*TEXTE DE LECTURE*:
....
Envoyer à un ami | Version à imprimer | Version en PDF

Louisa ou les escaliers qui montent en descendant

par Kamel DAOUD

Pourquoi l’emprisonnement de Louisa Hanoun choque tant les Algériens ?

Parce que c’est une femme. La société reste patriarcale, misogyne et avec la vertu née de ce vice : on ne «touche» pas aux femmes, c’est à dire on ne les met pas en prison. C’est une «affaire d’hommes» que la prison. Surtout l’emprisonnement politique. Les images de cette femme gravissant le tapis gris des escaliers du tribunal, comme lassée, fatiguée, sont les images de trop. Elles sont indignes et insultant en nous une sorte d’honneur collectif. Certains vont écrire leurs raisons rationnelles, multiples, mais l’affect est provoqué surtout par ce fait que Gaïd a fait arrêter une femme. C’est comme une ligne franchie, un outrage symbolique, un viol de l’ordre habituel. On peut se cacher cette raison sous d’autres plus politiques et intellectuelles, mais elle est là. Ces images sont douloureuses et l’arrestation de Louisa Hanoun a le sens d’une lapidation en live.
....
*DÉFI A*:
D'après le texte sur l'emprisonnement de Louisa Hanoun, pourquoi cet emprisonnement choque-t-il tant les Algériens ?
*DÉFI B*:
Prolongez le texte sur l'emprisonnement de Louisa Hanoun à la suite de sa dernière phrase.
Les données n'ont aucun rôle ici.

*CONTENU DES DONNÉES*:
....
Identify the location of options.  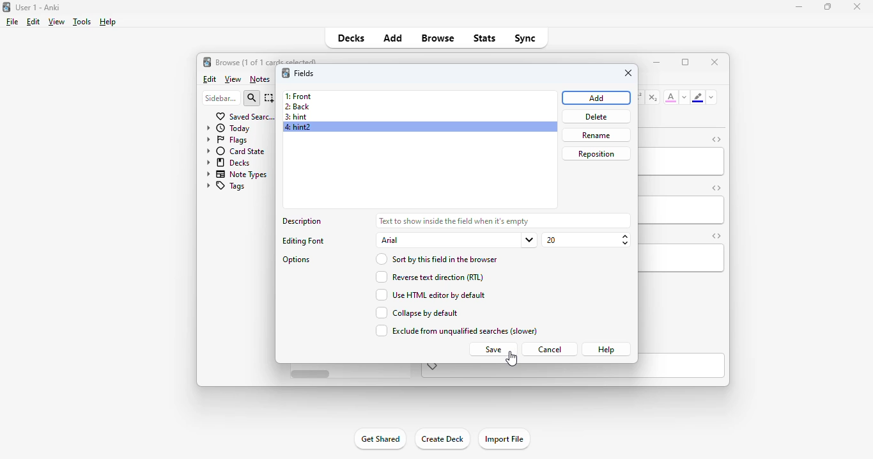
....
*RÉPONSE FINALE A*:
Parce que c'est une femme.

*RÉPONSE FINALE B*:
Mais on peut aussi se demander pourquoi cette fameuse opinion dite «de la rue» a dénoncé une mise en scène, un «clip» et un show dans l’arrestation de Said Bouteflika et ses deux bras «armés» et dénonce la «vérité» de l’arrestation de Hanoun. On peut se demander pourquoi pour l’un il est dit que c’est une fake et que pour l’autre c’est un viol ?

Cela mène à la véritable question : pourquoi salue-t-on un acte de «justice» quand la justice de Gaïd arrête des Haddad et autres et on s’en scandalise quand il s’agit de Rebrab ou de Louisa ? Car soit on décide que c’est une justice véritable et on laisse faire et s’accomplir le procès et l’enquête, et pour tous ; soit on conclut qu’il s’agit d’une comédie et donc il faut dénoncer cette «injustice» et pour tous : Kouninef comme pour Melzi ou Rebrab ou Louisa. Ainsi, nous allons nous battre pour une vraie justice au lieu d’être complices, par la loi de nos affects, d’une mascarade sélective. Le principe de la justice équitable devrait passer avant celui de l’assouvissement et de la vengeance du sort.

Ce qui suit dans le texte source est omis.